[Assignment] Could you print all the entries exactly?

[Items from a data source]
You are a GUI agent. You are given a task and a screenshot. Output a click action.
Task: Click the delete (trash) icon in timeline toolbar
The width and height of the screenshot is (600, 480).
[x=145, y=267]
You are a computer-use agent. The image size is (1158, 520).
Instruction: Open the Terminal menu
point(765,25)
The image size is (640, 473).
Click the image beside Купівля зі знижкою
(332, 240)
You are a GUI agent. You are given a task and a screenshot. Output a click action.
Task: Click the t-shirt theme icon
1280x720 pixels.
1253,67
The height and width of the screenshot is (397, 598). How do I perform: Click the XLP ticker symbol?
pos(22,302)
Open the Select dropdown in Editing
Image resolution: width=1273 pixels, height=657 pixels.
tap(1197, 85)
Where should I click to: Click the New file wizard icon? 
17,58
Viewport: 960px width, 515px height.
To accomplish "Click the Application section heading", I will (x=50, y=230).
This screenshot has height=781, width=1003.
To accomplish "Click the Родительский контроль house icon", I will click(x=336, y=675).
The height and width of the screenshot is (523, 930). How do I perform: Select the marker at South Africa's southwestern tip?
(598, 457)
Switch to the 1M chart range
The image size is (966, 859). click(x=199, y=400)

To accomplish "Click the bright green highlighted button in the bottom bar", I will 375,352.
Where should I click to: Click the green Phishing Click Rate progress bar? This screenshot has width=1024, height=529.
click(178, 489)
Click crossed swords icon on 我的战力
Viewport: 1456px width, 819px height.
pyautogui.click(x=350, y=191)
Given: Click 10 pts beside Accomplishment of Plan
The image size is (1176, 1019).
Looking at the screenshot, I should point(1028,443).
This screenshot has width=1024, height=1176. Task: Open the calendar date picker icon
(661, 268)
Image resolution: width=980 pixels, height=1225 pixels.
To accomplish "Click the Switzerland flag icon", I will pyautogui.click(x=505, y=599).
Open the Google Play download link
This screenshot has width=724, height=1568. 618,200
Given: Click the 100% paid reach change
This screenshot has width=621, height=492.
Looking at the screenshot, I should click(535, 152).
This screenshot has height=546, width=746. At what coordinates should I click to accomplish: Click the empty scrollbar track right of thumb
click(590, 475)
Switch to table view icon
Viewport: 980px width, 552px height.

[Solution to the exercise]
You are a GUI agent. You are given a task and a screenshot. Output a click action.
Task: Click the delete (trash) icon in timeline toolbar
The width and height of the screenshot is (600, 480).
[x=145, y=267]
You are a computer-use agent. The image size is (1158, 520).
Instruction: Open the Terminal menu
point(765,25)
The image size is (640, 473).
Click the image beside Купівля зі знижкою
(332, 240)
You are a GUI agent. You are given a task and a screenshot. Output a click action.
Task: Click the t-shirt theme icon
1280x720 pixels.
1253,67
The height and width of the screenshot is (397, 598). How do I perform: Click the XLP ticker symbol?
pos(22,302)
Open the Select dropdown in Editing
Image resolution: width=1273 pixels, height=657 pixels.
tap(1197, 85)
Where should I click to: Click the New file wizard icon? 
17,58
Viewport: 960px width, 515px height.
To accomplish "Click the Application section heading", I will (x=50, y=230).
This screenshot has height=781, width=1003.
To accomplish "Click the Родительский контроль house icon", I will click(x=336, y=675).
The height and width of the screenshot is (523, 930). How do I perform: Select the marker at South Africa's southwestern tip?
(598, 457)
Switch to the 1M chart range
The image size is (966, 859). click(x=199, y=400)

To accomplish "Click the bright green highlighted button in the bottom bar", I will 375,352.
Where should I click to: Click the green Phishing Click Rate progress bar? This screenshot has width=1024, height=529.
click(178, 489)
Click crossed swords icon on 我的战力
Viewport: 1456px width, 819px height.
pyautogui.click(x=350, y=191)
Given: Click 10 pts beside Accomplishment of Plan
The image size is (1176, 1019).
Looking at the screenshot, I should point(1028,443).
This screenshot has width=1024, height=1176. Task: Open the calendar date picker icon
(661, 268)
Image resolution: width=980 pixels, height=1225 pixels.
To accomplish "Click the Switzerland flag icon", I will pyautogui.click(x=505, y=599).
Open the Google Play download link
This screenshot has width=724, height=1568. 618,200
Given: Click the 100% paid reach change
This screenshot has width=621, height=492.
Looking at the screenshot, I should click(535, 152).
This screenshot has height=546, width=746. At what coordinates should I click to accomplish: Click the empty scrollbar track right of thumb
click(590, 475)
Switch to table view icon
Viewport: 980px width, 552px height.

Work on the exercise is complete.